The parsimonious explanation is that Musk is using his voice to mold opinion, not to plainly tell the truth. This is “immoral” in the sense that punching someone is immoral, when they have been punching you for years. The news has been doing this forever. Everything else Hanania writes is not a full representation of facts, but a partisan slant to make you dislike Elon (eg, no proof that cutting Department of Ed employees will reduce the longterm collection of debt in any way that it deserves a moment’s thought; no entertaining the notion that he did not cut those specific employees; no entertaining the notion that “build fast and break things” may be the overall utilitarian strategy which simply looks worse when you write a slanted list of all the bad things; etc)

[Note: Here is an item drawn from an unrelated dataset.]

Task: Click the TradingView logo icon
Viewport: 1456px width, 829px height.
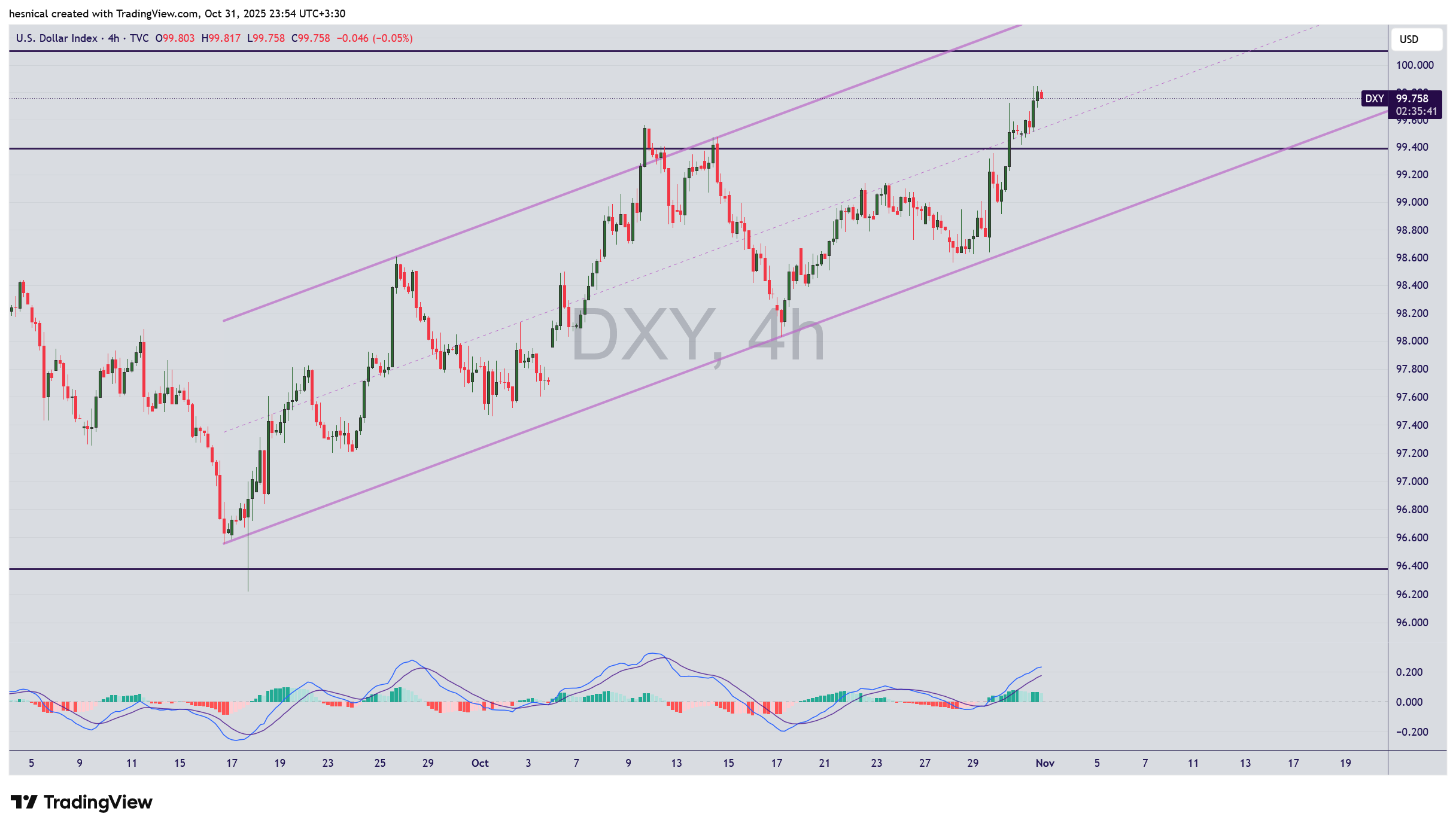Action: 24,802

The parsimonious explanation is that Musk is using his voice to mold opinion, not to plainly tell the truth. This is “immoral” in the sense that punching someone is immoral, when they have been punching you for years.

Punching a specific person that has been punching you for years is fair game.

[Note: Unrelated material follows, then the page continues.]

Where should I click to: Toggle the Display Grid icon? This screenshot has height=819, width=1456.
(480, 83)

Punching people more generally because you were punched for a while isn't remotely the same, and is usually rather frowned upon.

All is fair in existential infowar.

This is one of the big classical problems with democracy.

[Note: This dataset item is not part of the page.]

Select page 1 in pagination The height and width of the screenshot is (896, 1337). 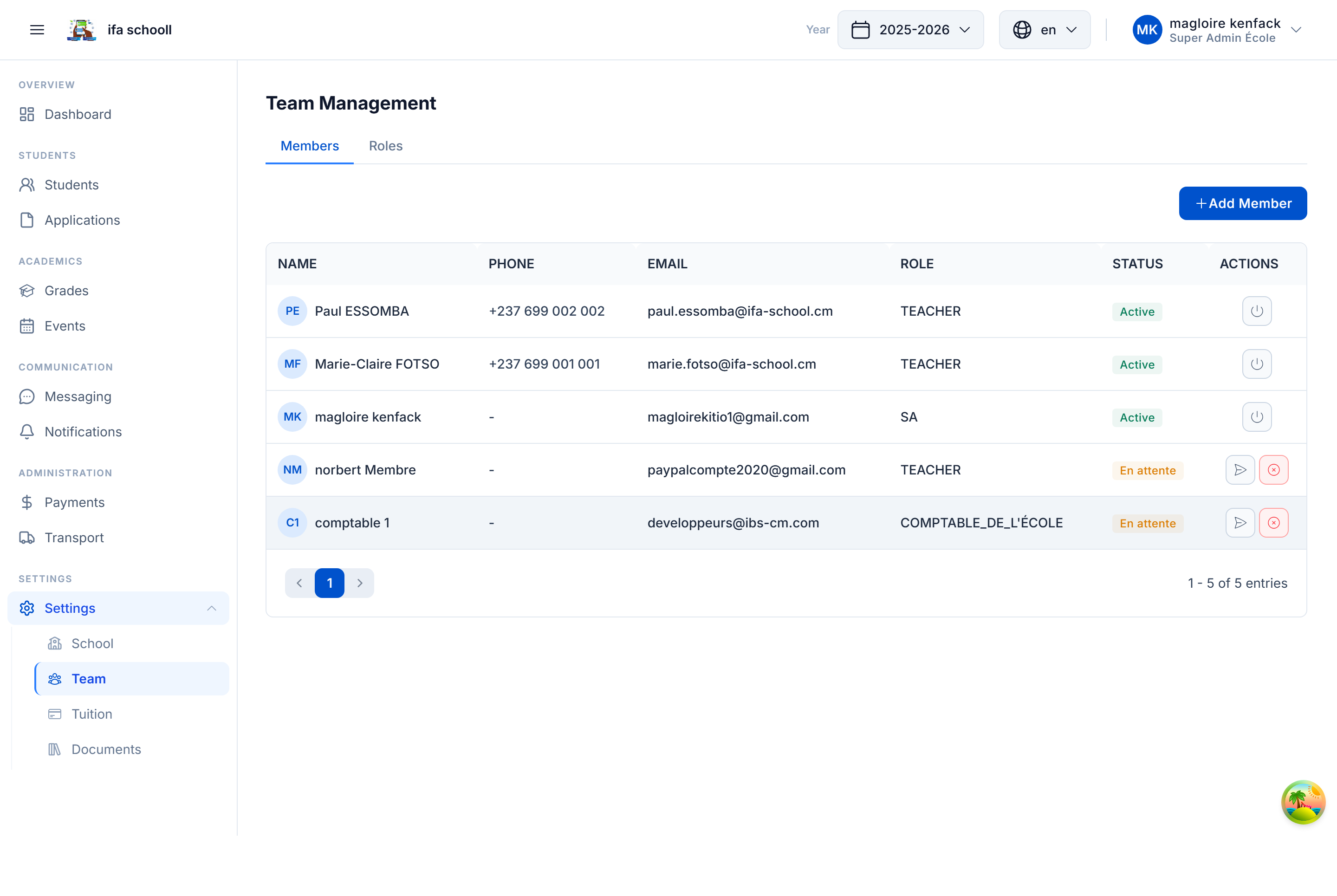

I’m not sure what you mean. In a democracy filled with uninformed and incompetent voters, if one side lies all the time, the other side must lie in turn in order to compete, let alone win. This is actually the very basis of newspapers in the American democratic tradition. X is not a newspaper, no, but it has taken on the same role. If the American voter wishes to learn about the facts and only the facts, they have to read papers and bills and data, and not Reddit or X or Bluesky. And yet they continue to use these services, at once proving that they are incompetent judges of the most obvious fact that the media lies. To quote Thomas Jefferson,

It is a melancholy truth, that a suppression of the press could not more compleatly deprive the nation of it's benefits, than is done by it's abandoned prostitution to falsehood. Nothing can now be believed which is seen in a newspaper. Truth itself becomes suspicious by being put into that polluted vehicle. The real extent of this state of misinformation is known only to those who are in situations to confront facts within their knowledge with the lies of the day. I really look with commiseration over the great body of my fellow citizens, who, reading newspapers, live & die in the belief, that they have known something of what has been passing in the world in their time; whereas the accounts they have read in newspapers are just as true a history of any other period of the world as of the present, except that the real names of the day are affixed to their fables. General facts may indeed be collected from them, such as that Europe is now at war, that Bonaparte has been a successful warrior, that he has subjected a great portion of Europe to his will, &c., &c.; but no details can be relied on. I will add, that the man who never looks into a newspaper is better informed than he who reads them

It's not irrational to delegate some amount of legal or political understanding to a trusted intermediate. One should still be open to whether they lied/erred and check their work from time to time, but expecting everyone everywhere to be deep subject-matter experts in this stuff is foolish.